Heliodoro se levantó y apagó la radio, se sentó de nuevo y miró a su mujer que seguía con el pañuelo entre las manos, llorando.

—Claro que no pregunta, ya te has encargado tú de explicarle todo —dijo.

—No seas asi Heliodoro. Ellos nos hubieran ayudado, estoy segura, Si supieran cómo vivimos…si me hubieras dejado decirles.

—No hay nada que decirles.

—Podíamos quedar fuera, en algún sitio. Luego se irían y ya está. ¿Qué te parece?

—¡Fuera! Teniendo una casa tan grande —rió— ¿Qué pensaría tu familia? Diles que nos vamos de viaje y punto —dijo levantándose.

—¡Una casa tan grande, pero que apesta! —gritó Adela.

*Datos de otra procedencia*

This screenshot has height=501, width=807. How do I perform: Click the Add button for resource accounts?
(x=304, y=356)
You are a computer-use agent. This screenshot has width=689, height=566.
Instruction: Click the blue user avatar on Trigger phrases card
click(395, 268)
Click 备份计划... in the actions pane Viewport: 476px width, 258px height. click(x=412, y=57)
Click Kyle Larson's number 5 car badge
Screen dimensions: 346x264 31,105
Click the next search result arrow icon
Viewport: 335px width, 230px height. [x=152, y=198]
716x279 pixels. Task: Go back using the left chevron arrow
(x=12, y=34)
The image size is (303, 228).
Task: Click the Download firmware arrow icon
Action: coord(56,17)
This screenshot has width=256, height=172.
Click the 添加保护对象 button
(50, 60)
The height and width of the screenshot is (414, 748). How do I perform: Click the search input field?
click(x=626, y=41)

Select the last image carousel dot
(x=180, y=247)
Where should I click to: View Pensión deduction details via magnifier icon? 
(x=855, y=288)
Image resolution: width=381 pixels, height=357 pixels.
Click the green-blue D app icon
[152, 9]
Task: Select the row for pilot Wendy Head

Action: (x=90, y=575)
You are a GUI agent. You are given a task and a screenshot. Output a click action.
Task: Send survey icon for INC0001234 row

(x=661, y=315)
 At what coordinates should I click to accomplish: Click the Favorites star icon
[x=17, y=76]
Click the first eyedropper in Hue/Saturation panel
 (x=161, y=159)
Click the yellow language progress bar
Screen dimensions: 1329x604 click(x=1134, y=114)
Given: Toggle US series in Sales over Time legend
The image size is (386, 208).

—¡Mi madre no huele! —gritó Heliodoro— No te consiento que hables así de mi madre, es mi mejor obra —Apagó el televisor.

—Toda la casa huele, los malditos pájaros huelen —gritó Adela.

—¡No son pájaros, son aves rapaces! Y estoy muy orgulloso de ellos. ¿Qué has hecho tú? Quejarte. A París, dile que nos vamos a París, que pasen un poco de envidia.

Abandonó el salón. En el pasillo, abrió la misma puerta por la que había salido momentos antes para ir a comer y entró. Se sentó en una butaca junto a la cama. “¿Has oído mamá? ¿Te das cuenta? ¡Y vive a tu costa! ¡Qué desagradecida, si te hubiera hecho caso!”.